● TASK PROMPT
The entries below contain a line with "2024 (222, 901)" and a line with "May 20, 2013 at 9:50 PM (127, 1561)". Quote exactly those two lines and all lines between them.

───── DATA LISTING

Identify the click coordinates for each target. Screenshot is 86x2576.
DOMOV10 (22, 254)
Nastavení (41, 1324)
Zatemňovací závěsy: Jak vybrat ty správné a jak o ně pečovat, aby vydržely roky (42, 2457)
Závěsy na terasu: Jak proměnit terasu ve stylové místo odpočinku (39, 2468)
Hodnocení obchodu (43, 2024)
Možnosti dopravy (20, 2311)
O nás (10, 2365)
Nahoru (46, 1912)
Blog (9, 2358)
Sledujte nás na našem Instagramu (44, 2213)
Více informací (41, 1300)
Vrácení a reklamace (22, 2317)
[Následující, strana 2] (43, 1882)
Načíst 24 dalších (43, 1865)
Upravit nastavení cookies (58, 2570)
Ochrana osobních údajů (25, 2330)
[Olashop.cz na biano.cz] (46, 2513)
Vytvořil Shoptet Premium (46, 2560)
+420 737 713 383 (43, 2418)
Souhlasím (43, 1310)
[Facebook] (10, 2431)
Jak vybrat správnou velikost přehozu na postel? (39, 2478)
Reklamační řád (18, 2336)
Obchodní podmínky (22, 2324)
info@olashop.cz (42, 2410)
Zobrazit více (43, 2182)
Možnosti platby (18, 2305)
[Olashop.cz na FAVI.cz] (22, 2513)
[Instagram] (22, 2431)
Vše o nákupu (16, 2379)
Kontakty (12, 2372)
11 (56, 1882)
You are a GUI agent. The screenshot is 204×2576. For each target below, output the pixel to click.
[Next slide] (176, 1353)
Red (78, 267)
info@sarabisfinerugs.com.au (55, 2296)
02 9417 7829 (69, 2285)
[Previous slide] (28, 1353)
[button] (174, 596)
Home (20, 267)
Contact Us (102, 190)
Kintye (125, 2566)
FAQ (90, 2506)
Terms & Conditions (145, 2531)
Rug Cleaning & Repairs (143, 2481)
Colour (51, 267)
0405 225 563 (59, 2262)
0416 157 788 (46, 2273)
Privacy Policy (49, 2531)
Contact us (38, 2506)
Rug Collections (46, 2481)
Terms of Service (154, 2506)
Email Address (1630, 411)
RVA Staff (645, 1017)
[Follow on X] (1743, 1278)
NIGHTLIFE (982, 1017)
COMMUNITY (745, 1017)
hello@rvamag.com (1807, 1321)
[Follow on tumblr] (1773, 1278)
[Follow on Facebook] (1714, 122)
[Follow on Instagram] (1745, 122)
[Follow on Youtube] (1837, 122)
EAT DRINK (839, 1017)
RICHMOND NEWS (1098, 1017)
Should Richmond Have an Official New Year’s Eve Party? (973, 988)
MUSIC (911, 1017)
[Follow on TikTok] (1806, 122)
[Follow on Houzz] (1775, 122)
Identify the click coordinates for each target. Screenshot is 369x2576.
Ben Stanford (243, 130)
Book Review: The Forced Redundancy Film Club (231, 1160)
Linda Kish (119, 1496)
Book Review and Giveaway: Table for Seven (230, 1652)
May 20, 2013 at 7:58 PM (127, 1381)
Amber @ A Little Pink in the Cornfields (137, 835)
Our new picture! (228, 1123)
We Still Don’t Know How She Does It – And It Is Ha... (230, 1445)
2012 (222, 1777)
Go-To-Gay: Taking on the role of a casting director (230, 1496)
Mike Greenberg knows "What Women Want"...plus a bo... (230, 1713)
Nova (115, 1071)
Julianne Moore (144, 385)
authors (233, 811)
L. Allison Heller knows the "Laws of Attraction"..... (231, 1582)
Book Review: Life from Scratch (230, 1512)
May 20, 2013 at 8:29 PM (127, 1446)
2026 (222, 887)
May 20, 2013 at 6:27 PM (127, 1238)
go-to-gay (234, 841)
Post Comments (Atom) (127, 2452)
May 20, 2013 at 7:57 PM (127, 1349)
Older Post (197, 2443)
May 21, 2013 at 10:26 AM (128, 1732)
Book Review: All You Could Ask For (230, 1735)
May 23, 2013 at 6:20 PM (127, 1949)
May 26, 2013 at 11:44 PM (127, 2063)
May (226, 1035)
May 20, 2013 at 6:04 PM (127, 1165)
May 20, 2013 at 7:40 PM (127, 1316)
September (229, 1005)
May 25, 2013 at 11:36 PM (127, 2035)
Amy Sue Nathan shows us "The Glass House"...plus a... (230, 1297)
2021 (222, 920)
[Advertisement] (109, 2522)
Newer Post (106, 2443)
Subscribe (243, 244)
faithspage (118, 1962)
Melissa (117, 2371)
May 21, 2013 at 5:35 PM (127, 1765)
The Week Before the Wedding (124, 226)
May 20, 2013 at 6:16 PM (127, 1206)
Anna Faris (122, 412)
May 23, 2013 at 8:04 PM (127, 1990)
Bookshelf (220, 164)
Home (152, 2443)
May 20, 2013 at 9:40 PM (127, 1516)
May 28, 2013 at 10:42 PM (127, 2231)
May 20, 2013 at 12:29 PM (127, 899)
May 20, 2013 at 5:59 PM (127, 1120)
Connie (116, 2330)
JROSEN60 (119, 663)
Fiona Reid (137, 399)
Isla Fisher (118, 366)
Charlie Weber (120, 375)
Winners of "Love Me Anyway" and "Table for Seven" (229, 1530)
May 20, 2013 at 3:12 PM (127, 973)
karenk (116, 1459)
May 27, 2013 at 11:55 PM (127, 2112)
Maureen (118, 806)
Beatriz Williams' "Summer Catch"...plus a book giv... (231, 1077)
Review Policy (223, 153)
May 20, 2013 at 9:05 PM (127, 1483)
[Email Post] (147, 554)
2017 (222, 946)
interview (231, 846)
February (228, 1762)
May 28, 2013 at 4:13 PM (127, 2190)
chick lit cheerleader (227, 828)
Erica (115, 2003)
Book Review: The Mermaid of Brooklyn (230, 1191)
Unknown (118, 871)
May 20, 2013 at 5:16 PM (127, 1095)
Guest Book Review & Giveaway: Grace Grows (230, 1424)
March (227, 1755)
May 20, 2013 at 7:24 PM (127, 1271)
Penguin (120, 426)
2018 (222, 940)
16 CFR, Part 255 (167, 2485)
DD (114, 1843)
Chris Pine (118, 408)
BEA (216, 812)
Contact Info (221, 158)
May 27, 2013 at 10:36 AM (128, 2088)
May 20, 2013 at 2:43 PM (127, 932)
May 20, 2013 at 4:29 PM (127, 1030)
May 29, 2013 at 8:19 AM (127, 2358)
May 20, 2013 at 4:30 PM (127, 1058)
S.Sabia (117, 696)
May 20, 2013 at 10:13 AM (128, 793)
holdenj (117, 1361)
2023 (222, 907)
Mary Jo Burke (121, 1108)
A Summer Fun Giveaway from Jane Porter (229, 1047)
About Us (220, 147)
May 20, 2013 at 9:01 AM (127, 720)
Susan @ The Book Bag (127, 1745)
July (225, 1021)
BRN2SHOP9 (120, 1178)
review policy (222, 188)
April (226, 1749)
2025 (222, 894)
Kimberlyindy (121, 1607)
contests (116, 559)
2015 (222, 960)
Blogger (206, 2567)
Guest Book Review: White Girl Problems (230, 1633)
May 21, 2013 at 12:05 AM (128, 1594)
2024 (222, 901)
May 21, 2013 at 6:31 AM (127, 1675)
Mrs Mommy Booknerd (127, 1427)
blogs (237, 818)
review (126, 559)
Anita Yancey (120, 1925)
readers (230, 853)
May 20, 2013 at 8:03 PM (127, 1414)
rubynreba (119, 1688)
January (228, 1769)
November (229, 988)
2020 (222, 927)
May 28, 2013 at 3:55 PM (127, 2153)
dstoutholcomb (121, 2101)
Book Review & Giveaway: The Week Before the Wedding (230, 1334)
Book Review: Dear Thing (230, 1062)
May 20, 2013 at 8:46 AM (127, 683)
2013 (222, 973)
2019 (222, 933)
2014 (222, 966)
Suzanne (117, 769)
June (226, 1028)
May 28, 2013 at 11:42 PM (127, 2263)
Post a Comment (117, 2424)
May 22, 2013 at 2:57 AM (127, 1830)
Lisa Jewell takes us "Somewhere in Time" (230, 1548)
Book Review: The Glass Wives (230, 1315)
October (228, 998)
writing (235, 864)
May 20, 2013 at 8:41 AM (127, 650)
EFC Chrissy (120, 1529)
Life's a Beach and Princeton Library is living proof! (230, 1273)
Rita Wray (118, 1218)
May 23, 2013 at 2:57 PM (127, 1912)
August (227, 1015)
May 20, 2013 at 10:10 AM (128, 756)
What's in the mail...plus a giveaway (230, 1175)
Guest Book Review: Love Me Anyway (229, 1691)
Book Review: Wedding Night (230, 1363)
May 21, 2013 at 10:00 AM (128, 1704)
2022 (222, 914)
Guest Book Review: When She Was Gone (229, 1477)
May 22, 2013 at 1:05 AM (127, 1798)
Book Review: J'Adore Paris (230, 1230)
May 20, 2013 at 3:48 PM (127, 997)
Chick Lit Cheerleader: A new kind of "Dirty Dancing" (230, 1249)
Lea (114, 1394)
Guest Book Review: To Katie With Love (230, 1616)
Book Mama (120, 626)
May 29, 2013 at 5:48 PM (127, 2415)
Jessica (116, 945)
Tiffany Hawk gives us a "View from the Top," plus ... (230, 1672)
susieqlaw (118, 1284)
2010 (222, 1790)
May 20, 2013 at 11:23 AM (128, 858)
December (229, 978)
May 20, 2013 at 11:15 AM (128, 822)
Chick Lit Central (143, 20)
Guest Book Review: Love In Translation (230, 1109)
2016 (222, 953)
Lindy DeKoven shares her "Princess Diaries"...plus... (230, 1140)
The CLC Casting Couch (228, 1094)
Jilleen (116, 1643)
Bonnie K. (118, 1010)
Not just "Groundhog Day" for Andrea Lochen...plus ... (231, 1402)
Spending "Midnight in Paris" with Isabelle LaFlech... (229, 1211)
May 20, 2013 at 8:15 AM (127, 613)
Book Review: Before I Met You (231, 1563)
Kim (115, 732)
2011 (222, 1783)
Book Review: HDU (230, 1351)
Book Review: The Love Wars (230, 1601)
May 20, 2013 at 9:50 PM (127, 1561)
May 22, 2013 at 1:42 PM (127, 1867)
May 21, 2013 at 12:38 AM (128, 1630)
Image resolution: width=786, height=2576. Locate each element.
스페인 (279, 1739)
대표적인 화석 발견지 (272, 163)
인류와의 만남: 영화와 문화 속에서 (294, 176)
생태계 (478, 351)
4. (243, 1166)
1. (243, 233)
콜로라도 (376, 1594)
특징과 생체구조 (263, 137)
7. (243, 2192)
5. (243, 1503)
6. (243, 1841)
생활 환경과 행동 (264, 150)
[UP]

──────────

● PROBLEM SOLUTION
2024 (222, 901)
May 21, 2013 at 6:31 AM (127, 1675)
Mrs Mommy Booknerd (127, 1427)
blogs (237, 818)
review (126, 559)
Anita Yancey (120, 1925)
readers (230, 853)
May 20, 2013 at 8:03 PM (127, 1414)
rubynreba (119, 1688)
January (228, 1769)
November (229, 988)
2020 (222, 927)
May 28, 2013 at 3:55 PM (127, 2153)
dstoutholcomb (121, 2101)
Book Review & Giveaway: The Week Before the Wedding (230, 1334)
Book Review: Dear Thing (230, 1062)
May 20, 2013 at 8:46 AM (127, 683)
2013 (222, 973)
2019 (222, 933)
2014 (222, 966)
Suzanne (117, 769)
June (226, 1028)
May 28, 2013 at 11:42 PM (127, 2263)
Post a Comment (117, 2424)
May 22, 2013 at 2:57 AM (127, 1830)
Lisa Jewell takes us "Somewhere in Time" (230, 1548)
Book Review: The Glass Wives (230, 1315)
October (228, 998)
writing (235, 864)
May 20, 2013 at 8:41 AM (127, 650)
EFC Chrissy (120, 1529)
Life's a Beach and Princeton Library is living proof! (230, 1273)
Rita Wray (118, 1218)
May 23, 2013 at 2:57 PM (127, 1912)
August (227, 1015)
May 20, 2013 at 10:10 AM (128, 756)
What's in the mail...plus a giveaway (230, 1175)
Guest Book Review: Love Me Anyway (229, 1691)
Book Review: Wedding Night (230, 1363)
May 21, 2013 at 10:00 AM (128, 1704)
2022 (222, 914)
Guest Book Review: When She Was Gone (229, 1477)
May 22, 2013 at 1:05 AM (127, 1798)
Book Review: J'Adore Paris (230, 1230)
May 20, 2013 at 3:48 PM (127, 997)
Chick Lit Cheerleader: A new kind of "Dirty Dancing" (230, 1249)
Lea (114, 1394)
Guest Book Review: To Katie With Love (230, 1616)
Book Mama (120, 626)
May 29, 2013 at 5:48 PM (127, 2415)
Jessica (116, 945)
Tiffany Hawk gives us a "View from the Top," plus ... (230, 1672)
susieqlaw (118, 1284)
2010 (222, 1790)
May 20, 2013 at 11:23 AM (128, 858)
December (229, 978)
May 20, 2013 at 11:15 AM (128, 822)
Chick Lit Central (143, 20)
Guest Book Review: Love In Translation (230, 1109)
2016 (222, 953)
Lindy DeKoven shares her "Princess Diaries"...plus... (230, 1140)
The CLC Casting Couch (228, 1094)
Jilleen (116, 1643)
Bonnie K. (118, 1010)
Not just "Groundhog Day" for Andrea Lochen...plus ... (231, 1402)
Spending "Midnight in Paris" with Isabelle LaFlech... (229, 1211)
May 20, 2013 at 8:15 AM (127, 613)
Book Review: Before I Met You (231, 1563)
Kim (115, 732)
2011 (222, 1783)
Book Review: HDU (230, 1351)
Book Review: The Love Wars (230, 1601)
May 20, 2013 at 9:50 PM (127, 1561)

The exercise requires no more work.